→ **Information given**
---*---
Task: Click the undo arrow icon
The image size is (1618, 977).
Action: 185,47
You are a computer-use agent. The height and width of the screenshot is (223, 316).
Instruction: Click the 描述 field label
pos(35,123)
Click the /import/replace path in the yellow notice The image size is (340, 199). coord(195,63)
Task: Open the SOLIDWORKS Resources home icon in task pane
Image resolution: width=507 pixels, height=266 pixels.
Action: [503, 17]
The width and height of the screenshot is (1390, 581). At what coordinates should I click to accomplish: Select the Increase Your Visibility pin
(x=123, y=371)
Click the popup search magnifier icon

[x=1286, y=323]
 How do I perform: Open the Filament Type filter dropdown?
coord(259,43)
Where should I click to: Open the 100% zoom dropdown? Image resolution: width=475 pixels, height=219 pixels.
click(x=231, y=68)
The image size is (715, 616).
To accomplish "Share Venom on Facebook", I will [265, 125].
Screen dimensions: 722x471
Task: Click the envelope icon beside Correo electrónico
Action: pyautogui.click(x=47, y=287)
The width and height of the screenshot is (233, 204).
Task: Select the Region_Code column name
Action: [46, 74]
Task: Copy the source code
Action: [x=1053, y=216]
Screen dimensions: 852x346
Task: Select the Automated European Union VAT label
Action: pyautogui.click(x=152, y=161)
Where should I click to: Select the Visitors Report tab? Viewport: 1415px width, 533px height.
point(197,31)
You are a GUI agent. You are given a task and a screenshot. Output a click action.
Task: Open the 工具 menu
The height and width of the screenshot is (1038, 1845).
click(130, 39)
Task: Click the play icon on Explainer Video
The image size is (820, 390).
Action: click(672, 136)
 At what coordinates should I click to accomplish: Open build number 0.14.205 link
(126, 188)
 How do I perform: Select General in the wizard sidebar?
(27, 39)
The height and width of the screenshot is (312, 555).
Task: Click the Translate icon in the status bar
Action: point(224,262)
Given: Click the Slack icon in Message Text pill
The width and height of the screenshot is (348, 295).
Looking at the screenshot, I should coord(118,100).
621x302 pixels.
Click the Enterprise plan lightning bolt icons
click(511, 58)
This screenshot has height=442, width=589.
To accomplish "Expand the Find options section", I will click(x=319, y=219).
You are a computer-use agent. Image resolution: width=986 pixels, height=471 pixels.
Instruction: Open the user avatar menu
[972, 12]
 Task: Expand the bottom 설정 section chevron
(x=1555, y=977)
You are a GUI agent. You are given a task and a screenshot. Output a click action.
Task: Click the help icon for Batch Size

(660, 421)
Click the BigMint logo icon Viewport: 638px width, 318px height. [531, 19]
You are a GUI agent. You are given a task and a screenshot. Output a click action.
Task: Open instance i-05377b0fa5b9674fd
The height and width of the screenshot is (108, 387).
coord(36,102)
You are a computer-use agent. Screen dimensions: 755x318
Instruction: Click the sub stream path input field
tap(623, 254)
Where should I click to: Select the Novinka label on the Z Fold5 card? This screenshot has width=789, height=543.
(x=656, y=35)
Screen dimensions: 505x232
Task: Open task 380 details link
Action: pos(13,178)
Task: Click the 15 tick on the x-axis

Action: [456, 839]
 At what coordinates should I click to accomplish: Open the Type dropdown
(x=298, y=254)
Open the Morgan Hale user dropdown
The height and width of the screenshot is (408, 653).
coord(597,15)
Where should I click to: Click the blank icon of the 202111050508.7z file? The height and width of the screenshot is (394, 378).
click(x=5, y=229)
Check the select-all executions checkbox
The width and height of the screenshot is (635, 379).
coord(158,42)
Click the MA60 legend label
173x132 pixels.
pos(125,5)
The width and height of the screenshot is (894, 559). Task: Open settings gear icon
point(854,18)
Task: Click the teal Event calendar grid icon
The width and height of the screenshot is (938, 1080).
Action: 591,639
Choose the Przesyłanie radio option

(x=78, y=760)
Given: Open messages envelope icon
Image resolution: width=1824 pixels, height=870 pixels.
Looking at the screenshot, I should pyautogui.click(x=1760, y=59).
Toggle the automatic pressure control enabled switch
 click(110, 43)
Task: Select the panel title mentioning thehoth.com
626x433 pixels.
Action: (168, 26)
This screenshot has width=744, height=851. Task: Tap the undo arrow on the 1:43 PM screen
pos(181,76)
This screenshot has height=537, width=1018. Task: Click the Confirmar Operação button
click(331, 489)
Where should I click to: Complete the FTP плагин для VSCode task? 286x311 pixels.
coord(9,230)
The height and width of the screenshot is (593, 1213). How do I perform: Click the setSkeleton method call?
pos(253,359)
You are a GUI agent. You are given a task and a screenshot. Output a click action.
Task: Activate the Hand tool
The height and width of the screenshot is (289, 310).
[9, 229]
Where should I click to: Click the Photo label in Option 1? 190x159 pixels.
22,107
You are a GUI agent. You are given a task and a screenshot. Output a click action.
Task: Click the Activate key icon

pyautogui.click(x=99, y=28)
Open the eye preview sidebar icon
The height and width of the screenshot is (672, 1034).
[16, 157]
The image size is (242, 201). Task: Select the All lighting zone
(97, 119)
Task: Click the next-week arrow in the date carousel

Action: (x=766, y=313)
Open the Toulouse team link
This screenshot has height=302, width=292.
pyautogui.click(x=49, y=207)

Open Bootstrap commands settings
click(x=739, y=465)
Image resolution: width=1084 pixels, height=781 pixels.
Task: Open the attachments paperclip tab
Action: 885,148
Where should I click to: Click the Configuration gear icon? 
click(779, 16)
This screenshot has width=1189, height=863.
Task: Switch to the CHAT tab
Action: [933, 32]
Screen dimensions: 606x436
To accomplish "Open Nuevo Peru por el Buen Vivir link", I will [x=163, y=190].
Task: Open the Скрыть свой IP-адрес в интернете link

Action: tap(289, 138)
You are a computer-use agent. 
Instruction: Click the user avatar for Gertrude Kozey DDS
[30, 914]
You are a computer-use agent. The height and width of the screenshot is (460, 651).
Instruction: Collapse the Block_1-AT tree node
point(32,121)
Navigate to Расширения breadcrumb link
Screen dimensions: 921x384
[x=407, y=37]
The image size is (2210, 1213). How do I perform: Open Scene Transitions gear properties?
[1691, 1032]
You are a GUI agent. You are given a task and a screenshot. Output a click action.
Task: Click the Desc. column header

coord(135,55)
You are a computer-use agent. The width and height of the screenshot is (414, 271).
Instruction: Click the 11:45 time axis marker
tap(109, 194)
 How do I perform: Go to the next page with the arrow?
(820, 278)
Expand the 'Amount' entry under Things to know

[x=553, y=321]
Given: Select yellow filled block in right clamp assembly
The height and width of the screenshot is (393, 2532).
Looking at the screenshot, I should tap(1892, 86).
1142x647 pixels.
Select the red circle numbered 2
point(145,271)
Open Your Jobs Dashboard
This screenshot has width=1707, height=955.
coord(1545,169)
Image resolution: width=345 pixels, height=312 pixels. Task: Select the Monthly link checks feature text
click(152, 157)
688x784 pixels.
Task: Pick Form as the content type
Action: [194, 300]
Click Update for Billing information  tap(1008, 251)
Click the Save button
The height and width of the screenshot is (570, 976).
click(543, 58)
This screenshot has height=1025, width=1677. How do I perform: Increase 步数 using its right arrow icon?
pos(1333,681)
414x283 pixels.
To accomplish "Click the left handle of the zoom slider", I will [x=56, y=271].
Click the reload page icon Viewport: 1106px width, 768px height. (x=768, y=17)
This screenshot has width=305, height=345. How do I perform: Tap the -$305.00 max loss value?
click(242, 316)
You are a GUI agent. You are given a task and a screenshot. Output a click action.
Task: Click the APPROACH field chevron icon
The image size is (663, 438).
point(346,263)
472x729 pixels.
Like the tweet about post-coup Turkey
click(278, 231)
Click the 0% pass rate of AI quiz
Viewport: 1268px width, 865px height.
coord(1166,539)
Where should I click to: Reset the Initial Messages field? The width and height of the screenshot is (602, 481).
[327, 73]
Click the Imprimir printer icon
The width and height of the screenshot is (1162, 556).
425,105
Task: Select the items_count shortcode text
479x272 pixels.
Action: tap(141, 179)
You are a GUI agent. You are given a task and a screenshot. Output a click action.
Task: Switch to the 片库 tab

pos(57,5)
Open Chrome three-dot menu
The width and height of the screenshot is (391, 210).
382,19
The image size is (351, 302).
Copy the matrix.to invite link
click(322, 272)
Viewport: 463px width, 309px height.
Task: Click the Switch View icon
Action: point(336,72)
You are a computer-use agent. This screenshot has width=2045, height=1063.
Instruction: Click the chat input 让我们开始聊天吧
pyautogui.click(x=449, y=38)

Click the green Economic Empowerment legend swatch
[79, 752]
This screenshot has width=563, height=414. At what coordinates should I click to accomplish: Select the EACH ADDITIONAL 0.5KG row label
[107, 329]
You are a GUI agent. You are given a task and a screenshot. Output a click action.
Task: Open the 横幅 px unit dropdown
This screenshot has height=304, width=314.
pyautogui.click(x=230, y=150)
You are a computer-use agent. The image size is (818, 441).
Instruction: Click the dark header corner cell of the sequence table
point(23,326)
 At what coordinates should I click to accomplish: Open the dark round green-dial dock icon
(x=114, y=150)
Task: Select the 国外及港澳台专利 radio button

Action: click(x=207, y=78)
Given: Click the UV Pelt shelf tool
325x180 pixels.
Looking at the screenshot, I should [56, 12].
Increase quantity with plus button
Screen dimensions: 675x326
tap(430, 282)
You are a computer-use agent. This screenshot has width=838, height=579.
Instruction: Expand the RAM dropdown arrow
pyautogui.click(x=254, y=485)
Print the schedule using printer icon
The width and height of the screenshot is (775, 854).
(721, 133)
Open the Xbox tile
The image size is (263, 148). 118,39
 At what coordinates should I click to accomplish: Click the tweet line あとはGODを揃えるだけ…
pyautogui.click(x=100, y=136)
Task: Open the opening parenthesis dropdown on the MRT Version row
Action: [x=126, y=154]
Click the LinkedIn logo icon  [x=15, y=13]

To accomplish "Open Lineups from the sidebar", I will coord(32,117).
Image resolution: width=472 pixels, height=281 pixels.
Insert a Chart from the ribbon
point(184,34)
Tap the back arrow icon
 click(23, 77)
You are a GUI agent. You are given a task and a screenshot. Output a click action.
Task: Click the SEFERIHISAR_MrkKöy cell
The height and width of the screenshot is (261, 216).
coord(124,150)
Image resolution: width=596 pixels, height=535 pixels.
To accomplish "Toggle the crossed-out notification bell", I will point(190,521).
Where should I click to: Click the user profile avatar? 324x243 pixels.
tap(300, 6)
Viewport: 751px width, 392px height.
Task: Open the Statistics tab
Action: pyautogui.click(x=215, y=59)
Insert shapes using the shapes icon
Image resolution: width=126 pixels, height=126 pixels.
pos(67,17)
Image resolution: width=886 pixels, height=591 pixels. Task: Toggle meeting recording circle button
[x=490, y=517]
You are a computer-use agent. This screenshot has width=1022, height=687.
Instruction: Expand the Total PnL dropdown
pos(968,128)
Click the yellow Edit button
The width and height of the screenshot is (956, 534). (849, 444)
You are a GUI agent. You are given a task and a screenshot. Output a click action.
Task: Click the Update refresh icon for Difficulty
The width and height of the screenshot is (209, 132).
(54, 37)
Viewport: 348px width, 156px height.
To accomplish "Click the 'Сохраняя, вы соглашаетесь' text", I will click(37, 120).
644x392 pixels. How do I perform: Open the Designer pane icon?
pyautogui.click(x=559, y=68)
---*---
→ **What to work on**
Copy the lines of the material above exactly, starting at the line that contains "1142x647 pixels." and ending at the line that contains "Action: [194, 300]".

→ **Exercise output**
1142x647 pixels.
Select the red circle numbered 2
point(145,271)
Open Your Jobs Dashboard
This screenshot has width=1707, height=955.
coord(1545,169)
Image resolution: width=345 pixels, height=312 pixels. Task: Select the Monthly link checks feature text
click(152, 157)
688x784 pixels.
Task: Pick Form as the content type
Action: [194, 300]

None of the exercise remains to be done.